Next, we placed a large wooden block under the perch on the right-side axletube and another block under the left-side axletube where the perch used to be. Because of the one-inch difference in leaf-spring spacing between the A-Body and B-Body, we had to locate each of our new perches inward 1/2 inch on each side from the factory location. We placed a new perch between the left side axletube and the wooden block and positioned it 43 1/2 inches from the right-side perch. (Measuring from the inside edge of one perch to the outside edge of the other yields the same reading as measuring from center to center, and it's a lot easier.) Using wooden blocks or cinder blocks, and doing one perch at a time assures that the new perches will be angled at the same orientation around the axletube as the original ones. This way, the rear U-joint angle will remain the same when finished. We scribed the perch's location on the axletube and then welded it to the tube. Next, the right-side perch was removed, and the new one positioned 43 inches from our left-side perch, again using the wooden blocks. Once we marked its location, it too was welded on.

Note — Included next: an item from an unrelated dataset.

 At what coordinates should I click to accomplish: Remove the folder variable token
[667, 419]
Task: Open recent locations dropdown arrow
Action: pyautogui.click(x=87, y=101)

With our new perches properly positioned and welded in place, it was time to reassemble our axle. Upon completion of our rear axle swap, we had a pair of 14x5 1/2-inch Rallye wheels widened 2 1/2 inches to the inside. Then we mounted and balanced a pair of P245/60R14 tires on our new 14x8-inch wheels. They fit nicely within the narrow confines of the Dart wheelwells.
Although we chose to widen the Rallye wheels, the availability of aftermarket wheels is excellent these days. if we had chosen to go that route, we simply would have ordered wheels with the desired offset. If we were working with a Duster, Demon, Dart Sport, or a '67 through '69 Barracuda, the open rear wheelwells would have afforded more space, and the clearance wouldn't have been as much of an issue as on our Dart. Once the axle is installed, the rear U-joint angle should be checked with a driveshaft angle gauge.